りつこの読書と落語メモ

読んだ本と行った落語のメモ

オリクスとクレイク

オリクスとクレイク

オリクスとクレイク

★★★★

人類がいなくなった海辺で、スノーマンは夢うつつを漂っている。思い出すのは、文明があったころの社会。スノーマンがまだジミーという名前だった少年時代。高校でめぐりあった親友クレイクとかわした会話。最愛の人オリクスとのひととき―。誰がこんな世界を望んでいたのだろうか。そして、自分はなにをしてしまったのだろうか。カナダを代表する作家マーガレット・アトウットが透徹した視点で描き出す、ありうるかもしれない未来の物語。

終末の世界の最後の人間スノーマン(ジミー)。人間がいなくなった海辺でどうにかして正気を保とう、生き延びようとするスノーマンの現在と、彼が思い出す過去。

· · · ·

上のページで、スノーマンの少年時代の名前を答えてください。

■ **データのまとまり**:

· · · ·

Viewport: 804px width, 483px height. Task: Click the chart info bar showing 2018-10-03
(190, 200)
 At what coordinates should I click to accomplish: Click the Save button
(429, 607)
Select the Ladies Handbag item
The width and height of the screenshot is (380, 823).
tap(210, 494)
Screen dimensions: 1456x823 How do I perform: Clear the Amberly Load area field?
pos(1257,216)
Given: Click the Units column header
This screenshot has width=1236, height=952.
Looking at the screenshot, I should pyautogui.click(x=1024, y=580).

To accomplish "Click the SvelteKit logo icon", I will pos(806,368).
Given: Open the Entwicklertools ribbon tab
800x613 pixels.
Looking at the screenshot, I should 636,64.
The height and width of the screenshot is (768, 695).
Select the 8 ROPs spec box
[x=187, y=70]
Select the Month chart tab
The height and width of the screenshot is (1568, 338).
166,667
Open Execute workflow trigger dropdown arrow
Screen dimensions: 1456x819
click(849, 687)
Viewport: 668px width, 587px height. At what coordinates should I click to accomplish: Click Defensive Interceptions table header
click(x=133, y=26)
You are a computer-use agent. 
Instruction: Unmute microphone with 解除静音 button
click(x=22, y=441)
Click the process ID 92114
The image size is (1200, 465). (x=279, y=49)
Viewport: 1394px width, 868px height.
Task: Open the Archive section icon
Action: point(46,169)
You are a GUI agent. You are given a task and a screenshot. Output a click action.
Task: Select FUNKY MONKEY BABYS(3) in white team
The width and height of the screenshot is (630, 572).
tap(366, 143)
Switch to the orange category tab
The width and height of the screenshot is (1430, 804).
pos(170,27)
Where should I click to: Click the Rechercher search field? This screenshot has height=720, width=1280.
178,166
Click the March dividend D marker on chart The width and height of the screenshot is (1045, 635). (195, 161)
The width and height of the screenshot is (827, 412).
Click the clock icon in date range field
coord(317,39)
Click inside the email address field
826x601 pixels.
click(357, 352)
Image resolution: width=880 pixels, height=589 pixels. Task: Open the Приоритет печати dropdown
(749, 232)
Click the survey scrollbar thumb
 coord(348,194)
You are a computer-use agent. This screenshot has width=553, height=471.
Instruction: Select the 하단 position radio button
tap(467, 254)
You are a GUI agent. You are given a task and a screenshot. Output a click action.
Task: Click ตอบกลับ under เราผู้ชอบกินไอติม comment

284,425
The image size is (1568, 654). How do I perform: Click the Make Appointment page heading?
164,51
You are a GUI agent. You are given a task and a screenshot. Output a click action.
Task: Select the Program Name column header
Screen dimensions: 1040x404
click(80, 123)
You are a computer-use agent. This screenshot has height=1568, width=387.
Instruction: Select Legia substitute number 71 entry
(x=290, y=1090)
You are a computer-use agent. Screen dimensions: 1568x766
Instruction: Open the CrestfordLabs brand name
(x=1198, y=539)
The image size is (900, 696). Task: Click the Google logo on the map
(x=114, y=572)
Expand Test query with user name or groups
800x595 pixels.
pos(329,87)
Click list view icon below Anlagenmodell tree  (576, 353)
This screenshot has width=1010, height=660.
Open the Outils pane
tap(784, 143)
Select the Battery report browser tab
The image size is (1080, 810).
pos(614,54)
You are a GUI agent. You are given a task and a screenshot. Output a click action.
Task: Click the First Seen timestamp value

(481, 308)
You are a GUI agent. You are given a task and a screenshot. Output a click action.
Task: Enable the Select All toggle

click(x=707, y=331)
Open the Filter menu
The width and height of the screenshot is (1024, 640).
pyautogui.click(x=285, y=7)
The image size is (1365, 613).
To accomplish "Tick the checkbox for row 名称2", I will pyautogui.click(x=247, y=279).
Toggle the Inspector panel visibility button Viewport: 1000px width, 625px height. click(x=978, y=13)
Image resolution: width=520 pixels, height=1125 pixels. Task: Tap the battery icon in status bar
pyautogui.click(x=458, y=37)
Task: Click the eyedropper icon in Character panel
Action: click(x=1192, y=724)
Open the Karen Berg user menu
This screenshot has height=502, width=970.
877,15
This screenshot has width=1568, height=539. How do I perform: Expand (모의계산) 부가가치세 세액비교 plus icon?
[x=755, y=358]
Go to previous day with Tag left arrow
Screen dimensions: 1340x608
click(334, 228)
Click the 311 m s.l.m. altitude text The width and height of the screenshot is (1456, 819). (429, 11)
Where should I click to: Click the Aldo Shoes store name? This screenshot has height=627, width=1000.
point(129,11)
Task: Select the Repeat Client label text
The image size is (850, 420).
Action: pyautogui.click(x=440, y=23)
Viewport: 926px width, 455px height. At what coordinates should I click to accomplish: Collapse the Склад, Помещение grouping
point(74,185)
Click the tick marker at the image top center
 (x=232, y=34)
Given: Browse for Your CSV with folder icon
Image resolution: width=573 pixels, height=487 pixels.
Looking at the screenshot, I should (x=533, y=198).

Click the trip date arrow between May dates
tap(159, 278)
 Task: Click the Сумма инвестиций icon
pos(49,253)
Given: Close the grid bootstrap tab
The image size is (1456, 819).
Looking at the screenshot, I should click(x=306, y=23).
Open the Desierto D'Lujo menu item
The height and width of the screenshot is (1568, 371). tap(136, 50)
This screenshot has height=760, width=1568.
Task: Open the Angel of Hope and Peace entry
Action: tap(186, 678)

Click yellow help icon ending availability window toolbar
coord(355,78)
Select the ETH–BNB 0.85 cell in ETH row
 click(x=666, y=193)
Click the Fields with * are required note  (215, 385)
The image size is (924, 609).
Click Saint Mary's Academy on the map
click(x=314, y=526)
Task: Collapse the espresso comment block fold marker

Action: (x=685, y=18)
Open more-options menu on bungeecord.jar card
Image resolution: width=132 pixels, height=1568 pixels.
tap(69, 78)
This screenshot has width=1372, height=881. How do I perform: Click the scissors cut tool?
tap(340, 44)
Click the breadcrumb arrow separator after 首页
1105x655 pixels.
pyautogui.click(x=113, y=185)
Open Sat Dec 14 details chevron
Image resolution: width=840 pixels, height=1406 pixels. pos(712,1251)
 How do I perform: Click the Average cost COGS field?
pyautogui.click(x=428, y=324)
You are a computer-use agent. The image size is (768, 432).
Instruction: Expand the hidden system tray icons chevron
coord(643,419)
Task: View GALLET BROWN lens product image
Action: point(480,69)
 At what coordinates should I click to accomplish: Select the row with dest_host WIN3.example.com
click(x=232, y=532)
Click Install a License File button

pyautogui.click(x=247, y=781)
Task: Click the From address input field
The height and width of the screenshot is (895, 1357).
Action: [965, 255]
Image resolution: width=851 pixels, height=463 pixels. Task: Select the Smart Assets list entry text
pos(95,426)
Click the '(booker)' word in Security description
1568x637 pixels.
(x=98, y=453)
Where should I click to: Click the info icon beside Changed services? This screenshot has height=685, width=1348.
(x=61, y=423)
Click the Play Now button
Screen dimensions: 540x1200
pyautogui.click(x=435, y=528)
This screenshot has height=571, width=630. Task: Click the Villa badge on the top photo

· · · ·

■ **正しい出力**:
ジミー